Linear programming formulation for the single-source shortest path problem

Question

In this course lecture; section 5.1, single-source shortest path (SSSP) is formulated as the following linear program (LP):

\begin{align} \max &\sum d_u \\ \text{subject to} & \\ d_v &\le d_u + l_{uv} \quad \forall (u,v) \in E \\ d_s &= 0 \end{align}

The comment on the objective function is as follows (emphasis added):

The variables $d_u$ represent the distances from $s$ to each vertex $u$. Maximizing the sum of the $d_u$ is done by maximizing each one individually, since increasing any single $d_u$ never forces us to decrease some other $d_v$.
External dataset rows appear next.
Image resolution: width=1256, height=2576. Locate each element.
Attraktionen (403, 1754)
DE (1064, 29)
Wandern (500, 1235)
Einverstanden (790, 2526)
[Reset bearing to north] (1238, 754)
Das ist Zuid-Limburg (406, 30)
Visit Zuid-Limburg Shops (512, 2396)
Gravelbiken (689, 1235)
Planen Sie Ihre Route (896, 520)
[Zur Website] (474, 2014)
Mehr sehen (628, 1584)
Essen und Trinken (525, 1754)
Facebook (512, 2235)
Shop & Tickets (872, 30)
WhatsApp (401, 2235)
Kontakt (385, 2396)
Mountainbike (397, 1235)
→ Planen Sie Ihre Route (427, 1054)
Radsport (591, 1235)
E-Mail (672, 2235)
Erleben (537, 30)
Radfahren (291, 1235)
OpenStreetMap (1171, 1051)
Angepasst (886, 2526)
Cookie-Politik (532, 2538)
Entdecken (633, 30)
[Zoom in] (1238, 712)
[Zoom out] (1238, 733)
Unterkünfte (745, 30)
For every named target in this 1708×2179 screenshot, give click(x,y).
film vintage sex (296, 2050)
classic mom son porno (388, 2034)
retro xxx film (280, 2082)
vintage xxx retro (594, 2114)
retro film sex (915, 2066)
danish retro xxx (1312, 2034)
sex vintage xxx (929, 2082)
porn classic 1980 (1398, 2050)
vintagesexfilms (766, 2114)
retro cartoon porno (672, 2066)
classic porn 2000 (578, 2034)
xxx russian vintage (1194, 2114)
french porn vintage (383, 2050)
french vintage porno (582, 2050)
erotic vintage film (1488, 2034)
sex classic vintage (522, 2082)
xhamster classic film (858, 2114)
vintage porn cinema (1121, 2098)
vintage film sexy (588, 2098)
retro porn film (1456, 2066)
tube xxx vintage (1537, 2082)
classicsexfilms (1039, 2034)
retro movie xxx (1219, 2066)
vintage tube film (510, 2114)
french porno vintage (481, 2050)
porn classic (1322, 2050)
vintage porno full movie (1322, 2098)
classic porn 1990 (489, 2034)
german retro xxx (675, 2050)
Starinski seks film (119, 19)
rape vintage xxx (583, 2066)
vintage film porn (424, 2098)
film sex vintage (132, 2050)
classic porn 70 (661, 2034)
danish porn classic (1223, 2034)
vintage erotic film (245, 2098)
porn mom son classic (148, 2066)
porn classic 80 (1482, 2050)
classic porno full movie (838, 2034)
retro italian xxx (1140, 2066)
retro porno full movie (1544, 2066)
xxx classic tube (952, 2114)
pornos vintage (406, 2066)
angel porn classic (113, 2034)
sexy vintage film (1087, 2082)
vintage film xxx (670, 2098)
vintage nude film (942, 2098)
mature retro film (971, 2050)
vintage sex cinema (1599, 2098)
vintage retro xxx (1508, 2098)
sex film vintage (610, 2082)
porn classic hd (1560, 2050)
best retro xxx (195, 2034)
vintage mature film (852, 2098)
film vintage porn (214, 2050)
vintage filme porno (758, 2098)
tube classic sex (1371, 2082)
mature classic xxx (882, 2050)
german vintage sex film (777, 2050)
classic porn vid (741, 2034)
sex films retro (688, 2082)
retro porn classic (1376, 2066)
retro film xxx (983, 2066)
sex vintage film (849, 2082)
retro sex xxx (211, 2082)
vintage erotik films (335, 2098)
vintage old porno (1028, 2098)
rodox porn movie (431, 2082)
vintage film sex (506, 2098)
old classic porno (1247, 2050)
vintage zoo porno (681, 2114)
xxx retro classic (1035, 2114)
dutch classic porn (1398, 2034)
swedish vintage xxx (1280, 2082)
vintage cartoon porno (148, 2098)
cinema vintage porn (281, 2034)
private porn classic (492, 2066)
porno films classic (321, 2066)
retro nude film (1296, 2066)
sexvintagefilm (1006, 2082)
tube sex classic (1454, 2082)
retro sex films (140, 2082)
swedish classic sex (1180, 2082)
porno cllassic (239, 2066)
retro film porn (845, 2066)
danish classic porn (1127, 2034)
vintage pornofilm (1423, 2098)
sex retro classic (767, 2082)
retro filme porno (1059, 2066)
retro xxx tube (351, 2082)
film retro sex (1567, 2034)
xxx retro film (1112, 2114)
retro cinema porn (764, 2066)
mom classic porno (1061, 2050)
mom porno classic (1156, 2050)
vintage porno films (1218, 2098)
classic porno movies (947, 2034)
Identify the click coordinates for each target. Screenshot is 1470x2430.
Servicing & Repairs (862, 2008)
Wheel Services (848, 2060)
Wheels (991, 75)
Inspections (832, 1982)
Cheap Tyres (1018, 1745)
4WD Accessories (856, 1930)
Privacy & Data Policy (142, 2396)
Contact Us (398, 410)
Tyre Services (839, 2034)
I can get its basic idea. However, how to argue that $(\max d_u \;\forall u \in V)$ is equivalent to $(\max \sum d_u)$ more rigorously? Specifically, why is that "increasing any single $d_u$ never forces us to decrease some other $d_v$"?

Answer 1

Any optimal solution to the problem must satisfy $$ d_v = \min_{u\colon (u,v) \in E} (d_u + \ell_{uv}), $$ as well as $d_s = 0$, of course. Assuming the graph is connected, you can prove by induction on the length (number of edges) of a shortest path from $s$ to $v$ that $d_v$ is at most the distance from $s$ to $v$, which we denote by $d^*_v$. In particular, the optimal value is at most $\sum_v d^*_v$.

On the other hand, it is not hard to check that $d_v = d^*_v$ (for all $v$) itself is a feasible solution, showing that the optimal value is exactly $\sum_v d^*_v$, and it is achieved only when $d_v = d^*_v$ for all $v$.

Answer 2

The claim that "increasing any single $d_u$ never forces us to decrease some other $d_v$" can be seen from the constraint $d_v \leq d_u + l_{uv}$. Here, increasing $d_u$ will not cause a violation in this particular constraint, while increasing $d_v$ would require $d_u$ to increase (not decrease) in order to keep the constraint true.

Now for the "maximizing each one individually" part, recall that the single source single destination shortest paths problem is solved by having the above linear program maximizing a single $d_u$ instead of the sum. From the claim in the paragraph above, we see that maximizing the sum results in a solution for which it is impossible to improve any individual $d_u$ (if it were, then since we need not decrease anything, it would be guaranteed to contradict our initial assumption of having already maximized the sum).

Hence maximizing the sum gives a solution for which each individual $d_u$ has the same value as if it were individually maximized in the single-pair case, and thus maximizing the sum optimally solves the single-source all destination problem.